1.『火垂るの墓』の著作権は新潮社が保有している

『火垂るの墓』ポスター
© 野坂昭如/新潮社, 1988

▲1988年公開の映画『火垂るの墓』のポスター。ポスターの下部には、「スタジオジブリ製作」と表記がありながら、「新潮社作品」と表記されている。

『火垂るの墓』の著作権は、ジブリではなく、新潮社にあります。

まさか、『火垂るの墓』の著作権がジブリにないとは…。

これでは、“ジブリじゃない”といわれるのも、頷けますよね。

じゃあ、どこが作ったの?となります。

しかし誤解しないでいただきたいのは、『火垂るの墓』の著作権が新潮社にあろうとも、作品そのものは高畑勲監督の指揮の元、ジブリスタッフが魂をこめてが演出した作品であることには変わらないということです。

これは、スタジオジブリ公式サイトでも、ジブリ作品の中の一本として紹介されていることでも分かる通り。

『火垂るの墓』は、ジブリ作品です。

しかし、

『火垂るの墓』の著作権者はジブリじゃない

『火垂るの墓』は他ジブリ作品と配給・配信条件が異なる

スタジオジブリ作品の著作権は、一般的にスタジオジブリ側が保有します。

しかし『火垂るの墓』は他のジブリ作品とは異なり、新潮社が著作権を保有しています。

この影響で『火垂るの墓』は、その他のジブリ作品とは、配給・配信条件が異なっています。

顕著な例が、『火垂るの墓』だけ、国内(ネトフリ)で配信が決まったこと。

ん?なんかおかしいぞ?と、ユーザーは“違和感”を感じることに。これが、

もしかして、『火垂るの墓』って、ジブリじゃない?

という疑問に繋がっていくわけなのです。

なぜ『火垂るの墓』の著作権者はジブリじゃないの?【制作秘話】

ポイント

●『火垂るの墓』は『となりのトトロ』を通す為に生まれた名作。

●新潮社が出資、徳間書店は消極的だった。

スタジオジブリは、高畑勲監督、宮崎駿両監督のアニメーション映画制作を目的として、株式会社徳間書店が中心となって設立した、アニメーション・スタジオです。

『火垂るの墓』の著作権者がジブリじゃない理由

『火垂るの墓』の著作権者がジブリじゃない理由。

それは、

『火垂るの墓』に出資したのが、新潮社だった為です。

当時スタジオジブリの親会社だった徳間書店ではありませんでした。

つまり、『火垂るの墓』の資金提供元は、同じジブリ作品の中でも異なっていました。

なぜ徳間書店は、『火垂るの墓』に出資することを拒んだのでしょうか?

『火垂るの墓』制作秘話

『火垂るの墓』は、宮崎駿監督が長年温めていた『となりのトトロ』の企画を通す為に生まれた作品でした。

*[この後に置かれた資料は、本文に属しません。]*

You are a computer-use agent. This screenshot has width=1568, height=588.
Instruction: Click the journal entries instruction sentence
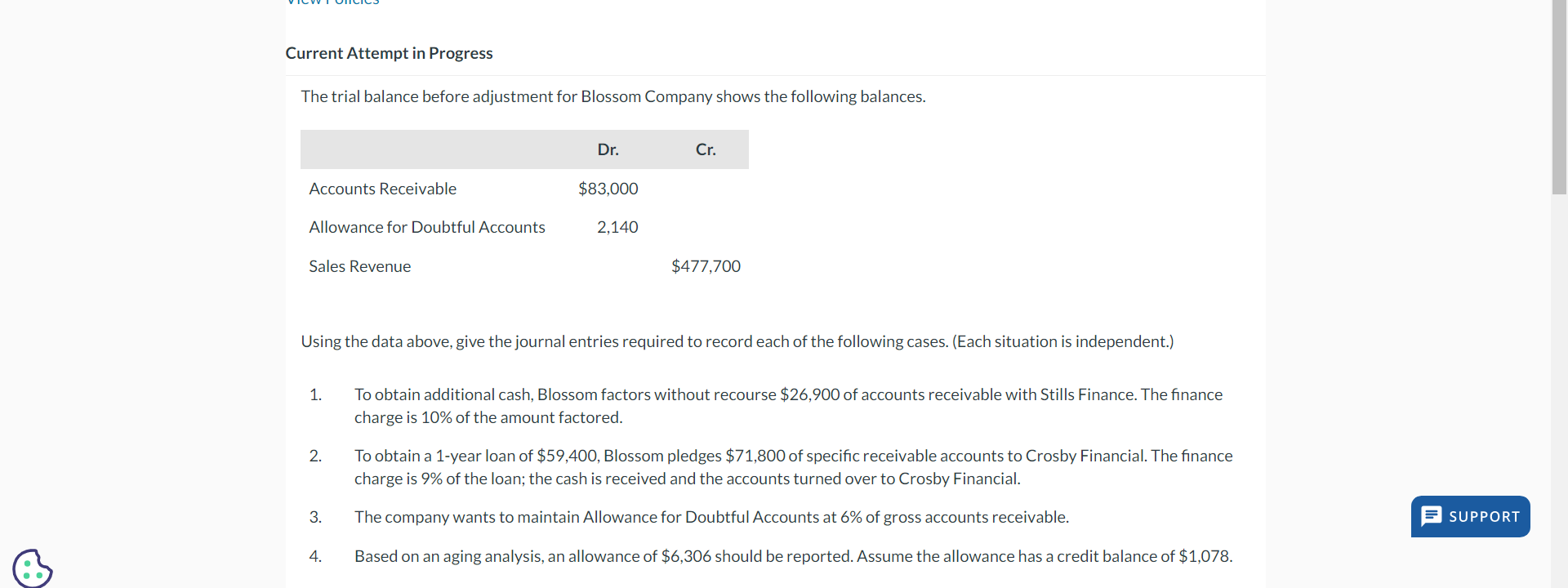pos(737,341)
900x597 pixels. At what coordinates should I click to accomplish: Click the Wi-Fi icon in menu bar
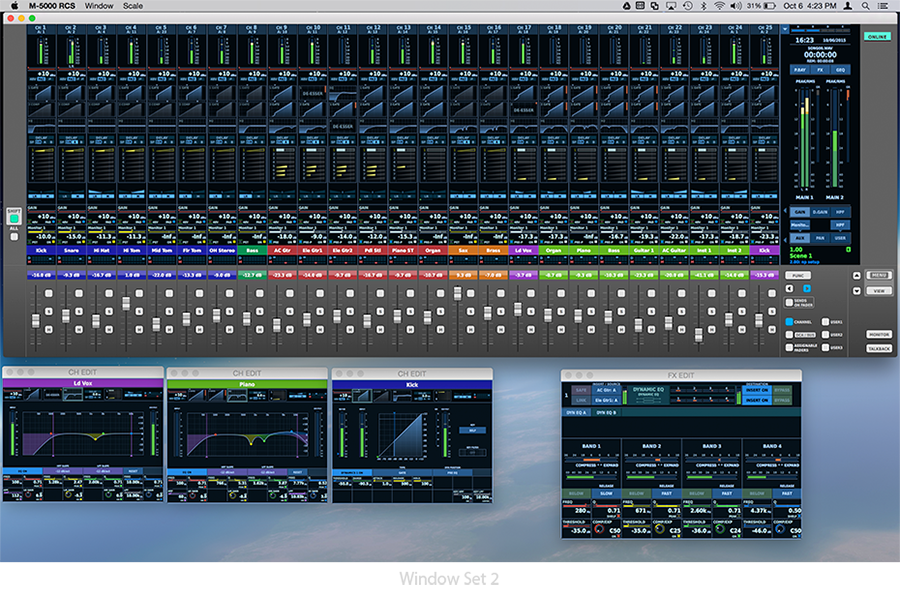click(718, 6)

スタジオジブリが設立され、『風の谷のナウシカ』『天空の城ラピュタ』と公開した後でした。

鈴木敏夫プロデューサーは、次は宮崎駿監督が長年温めていた『となりのトトロ』を制作したいと、考えました。

しかし徳間書店はこれに乗り気ではありませんでした。

徳間書店とトトロのイメージ画像
https://ghiblist.com

そこで鈴木敏夫プロデューサーは、二本立てにすることで、GOサインをもらうことを思い付きます。

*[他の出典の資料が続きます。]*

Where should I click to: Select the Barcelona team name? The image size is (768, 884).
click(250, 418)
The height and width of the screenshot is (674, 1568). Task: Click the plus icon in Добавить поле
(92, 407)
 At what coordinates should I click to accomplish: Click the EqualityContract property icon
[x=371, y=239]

高畑勲監督に映画を作ってもらうのにも、絶好の機会であると考えました。

こうして生まれたのが、高畑勲監督の『火垂るの墓』でした。

しかし徳間書店の回答は…

「バカ野郎!“オバケ”だけかと思ったら、そこに“墓”までくっつけるのか!」

ということで、結局企画は結局通らずでした。

『火垂るの墓』と二本立て上映作戦は、むしろマイナスに働いたようですね。

それもそのはず、徳間書店は元々、『となりのトトロ』にNGを出した段階で、

「ナウシカやラピュタのような、冒険型ファンタジーではなく、おばけの話では、商売にならない」と話していたのです。

お怒りになるのも、ごもっともだったといえます。

徳間書店とトトロと清太と節子のイメージ画像
https://ghiblist.com

しかしそんなとき、救世主が現れます。

そう、新潮社です。

鈴木敏夫プロデューサーの耳に、「新潮社の社長が、アニメや漫画をやりたがっている」という話が入ってきたのです。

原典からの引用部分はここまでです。